▶ Problem A
Name every position on the imidazolium ring whose chemical shift differences are reported in the NMR passage on imidazolium solutions.
▶ Problem B
Write the next part of the NMR passage on imidazolium solutions, starting after its final sentence.

*** Opening of Document section ***

The effect of the alkyl chain length of the imidazolium most markedly appears in the AN system due to the lowest electron donicity (the hydrogen bonding acceptability) of the AN nitrogen atom. Figure 8.5 shows the differences of the chemical shifts Δδ/ppm of the hydrogen and carbon atoms at the positions of 2, 4, and 5 of the ring in the C₂mimTFSA-AN and C₈mimTFSA-AN solutions from those for neat ILs (x _AN = 0) as a function of AN mole fraction x _AN. At position 2, the Δδ value gradually increases in C₂mimTFSA with the increase in x _AN. Thus, the hydrogen atom at the position 2 is deshielded with increasing x _AN; that is, the electron density of the hydrogen atom decreases with the increase in AN content. It is suggested that the hydrogen bond between the hydrogen atom and AN strengthens in C₂mimTFSA as the AN content increases. On the contrary, the Δδ value of the hydrogen atom for the C₈mimTFSA-AN solutions decreases with increasing x _AN, revealing the shielding of the hydrogen atom. Thus, the hydrogen bond between the hydrogen atom at the position 2 and AN molecule gradually weakens with the increases in the AN content. This difference in the hydrogen bonding of AN molecules between the ILs with the ethyl and octyl groups arises from the steric hindrance of the long alkyl chain.

Fig. 8.5

Differences, Δδ/ppm, in ¹H and ¹³C NMR chemical shifts for the C²-H, C⁴-H, and C⁵-H positions of the imidazolium ring in C₂mimTFSA-AN and C₈mimTFSA-AN solutions from those at x _AN = 0 as a function of x _AN [19]. The standard deviations are represented by error bars

On the other hand, the Δδ values of the hydrogen and carbon atoms at positions 4 and 5 in both ILs increase with increasing x _AN. This is because the cyano group C≡N of AN molecules interacts with the imidazolium ring through the π-π interaction between the ring and the cyano group. The positive charge (the acidity) of the hydrogen atoms at the positions 4 and 5 is lower than that at the position 2. Thus, the π-π interaction of the AN cyano group at both positions is predominant rather than hydrogen bonding. When AN molecule interacts with other molecules, the side of the C≡N group gives the magnetical deshielding field, while the lone pair of the AN nitrogen atom provides the shielding field. Thus, the weaker deshielding of the hydrogen and carbon atoms at the positions 4 and 5 in the C₈mimTFSA solutions than in the C₂mimTFSA suggests that the π-π interaction of AN molecules with the ring is weaker in the former than the latter due to the steric hindrance of the longer octyl chain, as well as the hydrogen bond at the position 2. These results reveal that AN molecules in the C₈mimTFSA-AN solutions more weakly interact with the IL than in the C₂mimTFSA-AN solutions. In other words, AN molecules are freer in the former than those in the latter.

*** Close of Document section ***
*** Opening of Dataset records ***

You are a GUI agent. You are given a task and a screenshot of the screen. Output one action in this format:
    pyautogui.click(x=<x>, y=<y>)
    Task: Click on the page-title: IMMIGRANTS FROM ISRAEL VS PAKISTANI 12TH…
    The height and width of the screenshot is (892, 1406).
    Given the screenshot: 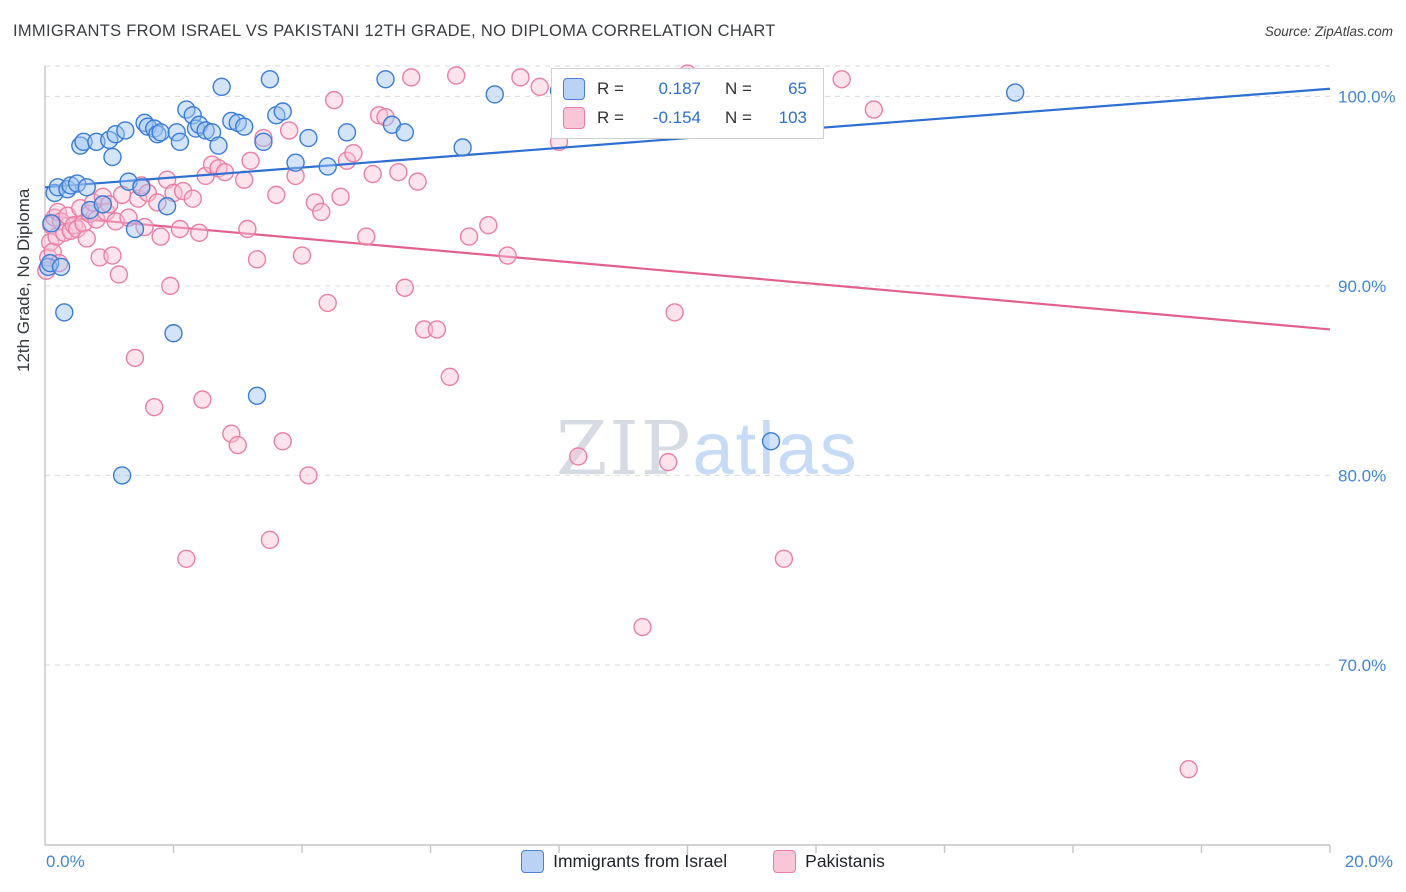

*** Close of Dataset records ***
*** Opening of Dataset records ***

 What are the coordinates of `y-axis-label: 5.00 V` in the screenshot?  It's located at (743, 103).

*** Close of Dataset records ***
*** Opening of Dataset records ***

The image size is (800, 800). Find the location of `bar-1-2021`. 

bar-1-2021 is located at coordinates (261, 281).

*** Close of Dataset records ***

▶ Reply A
Position 2 (C²-H), position 4 (C⁴-H), position 5 (C⁵-H)

▶ Reply B
4.2 MeOH

MeOH molecules can be hydrogen-bonded with the imidazolium ring hydrogen atoms, particularly the atom at the position 2 in the ILs [11]. The left panel of Fig. 8.6 indicates the wavenumber of the C-H stretching vibration at the position 2 in C₂mimTFSA and C₈mimTFSA as a function of MeOH mole fraction x _MeOH. Generally, a redshift of the vibration with increasing ML content gives the information on the strengthening of the hydrogen bond of the ring hydrogen atom with ML molecule. As shown in the left panel of Fig. 8.6, however, the redshift against the increase in x _MeOH is not significant in both ILs. The redshift of ~2 cm⁻¹ for both MeOH systems with increasing x _MeOH from 0 to 0.9 is much less compared to that of ~7 cm⁻¹ for C₂mimTFSA-DMSO system in the same mole fraction range in the literature [11]. The hydrogen bond of MeOH with the ring hydrogen atom at the position 2 is weaker than that of DMSO. Furthermore, the difference in the redshifts between the C₂mimTFSA-MeOH and C₈mimTFSA-MeOH solutions is not remarkable. Thus, the strength of the hydrogen bond is not markedly different between the IL solutions. As shown in the middle and right panels of Fig. 8.6, the differential ¹H and ¹³C NMR chemical shifts Δδ of the ring hydrogen and carbon atoms in both IL systems increase with increasing x _MeOH. Therefore, the hydrogen bond of the ring hydrogen atom at position 2 with MeOH molecule strengthens as the x _MeOH increases. However, the differences in the Δδ values for both IL solutions are very small. This is consistent with the small difference of the C-H stretching vibration at the position. The IR and NMR results reveal that the strength of the hydrogen bond between MeOH and the hydrogen atom at position 2 is not remarkably affected by the alkyl chain length.

Fig. 8.6

Wavenumbers of the stretching vibrations (left) and differences, Δδ/ppm, in ¹H and ¹³C NMR chemical shifts (middle and right, respectively) for the C²-H position of the imidazolium ring from those at x _MeOH = 0 in C₂mimTFSA-MeOH and C₈mimTFSA-MeOH solutions as a function of x _MeOH [19]. The standard deviations are represented by error bars

In the MeOH case, the self-hydrogen bonds among MeOH molecules should be pointed out rather than the hydrogen bond with the imidazolium ring. In fact, SANS experiments on C_NmimTFSA-deuterated MeOH (MeOH-d ₄) with N = 4–12 showed that the ILs are heterogeneously mixed with MeOH in the high MeOH-d ₄ mole fraction range [14]. Figure 8.7 indicates the SANS profiles of C_NmimTFSA-MeOH-d ₄ solutions at various x _MeOH. The correlation lengths ξ of the scale for heterogeneous mixing were estimated from the fits on the SANS profiles through the Ornstein-Zernike equation,

(8.7)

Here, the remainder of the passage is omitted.